RECORDS SUPPLIED:
-----

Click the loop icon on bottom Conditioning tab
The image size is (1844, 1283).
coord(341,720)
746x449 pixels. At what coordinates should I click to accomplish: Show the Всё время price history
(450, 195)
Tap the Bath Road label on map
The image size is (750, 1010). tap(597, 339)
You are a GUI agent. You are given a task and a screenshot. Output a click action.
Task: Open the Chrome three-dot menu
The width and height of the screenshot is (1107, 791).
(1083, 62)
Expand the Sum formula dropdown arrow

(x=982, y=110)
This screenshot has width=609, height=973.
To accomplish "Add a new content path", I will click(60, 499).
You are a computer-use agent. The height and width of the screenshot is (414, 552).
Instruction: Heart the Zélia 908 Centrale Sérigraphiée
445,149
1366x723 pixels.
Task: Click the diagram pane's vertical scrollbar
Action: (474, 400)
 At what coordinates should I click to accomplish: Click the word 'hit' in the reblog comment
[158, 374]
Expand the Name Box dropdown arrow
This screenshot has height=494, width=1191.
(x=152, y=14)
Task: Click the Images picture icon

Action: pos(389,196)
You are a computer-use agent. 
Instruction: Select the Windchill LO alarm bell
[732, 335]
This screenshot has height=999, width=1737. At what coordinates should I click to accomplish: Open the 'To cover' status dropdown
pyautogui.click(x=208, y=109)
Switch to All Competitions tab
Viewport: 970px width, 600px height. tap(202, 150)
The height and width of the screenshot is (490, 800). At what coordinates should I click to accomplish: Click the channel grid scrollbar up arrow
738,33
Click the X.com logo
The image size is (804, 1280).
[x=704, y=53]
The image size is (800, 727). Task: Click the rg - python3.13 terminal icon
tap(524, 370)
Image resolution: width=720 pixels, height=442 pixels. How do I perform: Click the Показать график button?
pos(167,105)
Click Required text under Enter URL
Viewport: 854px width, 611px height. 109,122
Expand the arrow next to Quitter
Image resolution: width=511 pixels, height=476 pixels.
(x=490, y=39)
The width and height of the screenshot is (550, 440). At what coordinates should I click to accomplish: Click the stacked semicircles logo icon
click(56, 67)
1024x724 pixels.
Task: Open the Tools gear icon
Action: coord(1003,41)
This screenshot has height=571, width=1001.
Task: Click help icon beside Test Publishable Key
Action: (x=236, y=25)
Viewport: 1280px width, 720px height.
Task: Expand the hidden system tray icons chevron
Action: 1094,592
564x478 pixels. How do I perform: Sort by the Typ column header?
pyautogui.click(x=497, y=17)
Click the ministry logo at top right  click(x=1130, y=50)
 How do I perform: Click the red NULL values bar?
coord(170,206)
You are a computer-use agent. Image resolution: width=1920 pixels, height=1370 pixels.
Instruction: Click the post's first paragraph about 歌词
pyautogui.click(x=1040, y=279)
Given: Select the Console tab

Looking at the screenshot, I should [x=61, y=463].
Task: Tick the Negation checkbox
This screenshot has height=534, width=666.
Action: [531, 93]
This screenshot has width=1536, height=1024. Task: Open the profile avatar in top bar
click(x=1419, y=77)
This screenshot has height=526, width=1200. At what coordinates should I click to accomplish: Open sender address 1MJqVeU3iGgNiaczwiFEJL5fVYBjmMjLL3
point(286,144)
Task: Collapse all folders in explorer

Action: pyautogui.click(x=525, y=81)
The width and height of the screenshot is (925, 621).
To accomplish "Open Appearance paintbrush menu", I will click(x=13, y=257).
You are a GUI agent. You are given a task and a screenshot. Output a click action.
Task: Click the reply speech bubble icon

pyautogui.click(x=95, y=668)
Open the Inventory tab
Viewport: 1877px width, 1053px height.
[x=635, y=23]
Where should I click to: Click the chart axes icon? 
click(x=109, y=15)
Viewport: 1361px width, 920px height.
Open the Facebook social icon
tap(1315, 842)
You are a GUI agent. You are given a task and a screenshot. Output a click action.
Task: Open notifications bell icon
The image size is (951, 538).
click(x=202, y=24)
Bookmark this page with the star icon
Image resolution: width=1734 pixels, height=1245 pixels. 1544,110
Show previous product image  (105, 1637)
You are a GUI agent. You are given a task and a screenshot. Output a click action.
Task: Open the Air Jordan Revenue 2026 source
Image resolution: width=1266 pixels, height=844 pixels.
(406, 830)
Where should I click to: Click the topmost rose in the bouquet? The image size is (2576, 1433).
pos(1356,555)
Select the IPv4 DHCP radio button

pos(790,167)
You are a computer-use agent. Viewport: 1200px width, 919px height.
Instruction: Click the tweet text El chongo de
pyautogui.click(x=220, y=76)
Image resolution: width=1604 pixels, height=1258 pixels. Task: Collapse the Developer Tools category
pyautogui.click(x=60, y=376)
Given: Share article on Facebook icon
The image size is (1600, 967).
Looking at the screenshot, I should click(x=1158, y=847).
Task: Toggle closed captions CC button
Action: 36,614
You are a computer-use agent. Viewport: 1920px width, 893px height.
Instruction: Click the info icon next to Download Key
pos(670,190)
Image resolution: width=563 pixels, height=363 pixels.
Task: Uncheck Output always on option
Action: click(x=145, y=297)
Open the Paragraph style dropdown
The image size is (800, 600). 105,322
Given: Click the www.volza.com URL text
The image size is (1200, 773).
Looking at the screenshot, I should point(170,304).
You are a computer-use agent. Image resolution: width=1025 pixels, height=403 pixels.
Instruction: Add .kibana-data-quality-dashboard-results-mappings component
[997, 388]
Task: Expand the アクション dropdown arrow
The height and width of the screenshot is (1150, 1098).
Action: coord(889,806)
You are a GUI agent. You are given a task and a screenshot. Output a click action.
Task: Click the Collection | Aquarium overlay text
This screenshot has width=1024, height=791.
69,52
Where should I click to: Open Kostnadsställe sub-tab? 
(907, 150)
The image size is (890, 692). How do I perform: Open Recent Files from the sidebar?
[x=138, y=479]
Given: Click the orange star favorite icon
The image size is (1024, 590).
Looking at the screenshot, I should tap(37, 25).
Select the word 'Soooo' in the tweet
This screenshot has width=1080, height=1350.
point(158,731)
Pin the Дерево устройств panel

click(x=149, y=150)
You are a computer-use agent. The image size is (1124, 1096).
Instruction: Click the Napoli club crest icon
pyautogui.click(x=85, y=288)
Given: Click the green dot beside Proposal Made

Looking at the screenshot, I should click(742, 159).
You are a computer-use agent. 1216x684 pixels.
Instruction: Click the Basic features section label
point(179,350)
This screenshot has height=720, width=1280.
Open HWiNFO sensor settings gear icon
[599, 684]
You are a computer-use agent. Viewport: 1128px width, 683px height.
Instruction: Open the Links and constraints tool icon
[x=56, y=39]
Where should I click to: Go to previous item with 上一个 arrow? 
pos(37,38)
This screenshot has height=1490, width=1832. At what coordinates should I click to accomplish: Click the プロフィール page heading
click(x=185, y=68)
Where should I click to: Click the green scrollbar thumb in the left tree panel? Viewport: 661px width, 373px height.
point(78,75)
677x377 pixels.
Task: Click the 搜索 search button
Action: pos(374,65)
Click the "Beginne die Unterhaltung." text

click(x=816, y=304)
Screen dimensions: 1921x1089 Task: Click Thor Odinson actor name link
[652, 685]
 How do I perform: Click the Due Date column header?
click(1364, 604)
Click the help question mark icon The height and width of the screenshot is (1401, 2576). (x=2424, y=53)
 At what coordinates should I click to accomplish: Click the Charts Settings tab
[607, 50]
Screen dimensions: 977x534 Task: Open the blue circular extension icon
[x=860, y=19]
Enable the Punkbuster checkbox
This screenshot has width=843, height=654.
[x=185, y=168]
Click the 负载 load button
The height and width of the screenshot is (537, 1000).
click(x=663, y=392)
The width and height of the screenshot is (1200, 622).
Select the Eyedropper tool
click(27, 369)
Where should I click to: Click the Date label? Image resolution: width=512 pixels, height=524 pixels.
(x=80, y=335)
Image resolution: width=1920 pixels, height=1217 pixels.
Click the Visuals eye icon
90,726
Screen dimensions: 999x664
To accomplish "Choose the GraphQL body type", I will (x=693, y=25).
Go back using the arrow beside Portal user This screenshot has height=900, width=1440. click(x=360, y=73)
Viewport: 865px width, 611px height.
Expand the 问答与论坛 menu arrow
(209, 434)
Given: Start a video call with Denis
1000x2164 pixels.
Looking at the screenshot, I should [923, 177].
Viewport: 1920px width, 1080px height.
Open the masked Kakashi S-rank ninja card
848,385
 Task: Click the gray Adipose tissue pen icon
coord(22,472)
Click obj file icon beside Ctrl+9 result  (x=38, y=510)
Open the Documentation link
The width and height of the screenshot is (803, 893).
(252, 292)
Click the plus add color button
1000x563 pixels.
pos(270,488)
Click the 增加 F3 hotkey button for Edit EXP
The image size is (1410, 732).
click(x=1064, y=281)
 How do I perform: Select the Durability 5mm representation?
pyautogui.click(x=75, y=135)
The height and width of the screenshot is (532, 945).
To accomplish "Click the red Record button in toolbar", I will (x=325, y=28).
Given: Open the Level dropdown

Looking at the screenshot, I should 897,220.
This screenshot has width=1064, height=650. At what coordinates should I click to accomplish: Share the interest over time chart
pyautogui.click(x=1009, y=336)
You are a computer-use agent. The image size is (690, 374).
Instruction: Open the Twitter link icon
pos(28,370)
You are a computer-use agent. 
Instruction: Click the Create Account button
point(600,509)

-----

EXERCISE AIM: The answer must be exactly the lines from the one containing "This screenshot has width=1064, height=650." through the final line of the data, both ends included, and nothing else.

ANSWER FOR THIS EXERCISE:
This screenshot has width=1064, height=650. At what coordinates should I click to accomplish: Share the interest over time chart
pyautogui.click(x=1009, y=336)
You are a computer-use agent. The image size is (690, 374).
Instruction: Open the Twitter link icon
pos(28,370)
You are a computer-use agent. 
Instruction: Click the Create Account button
point(600,509)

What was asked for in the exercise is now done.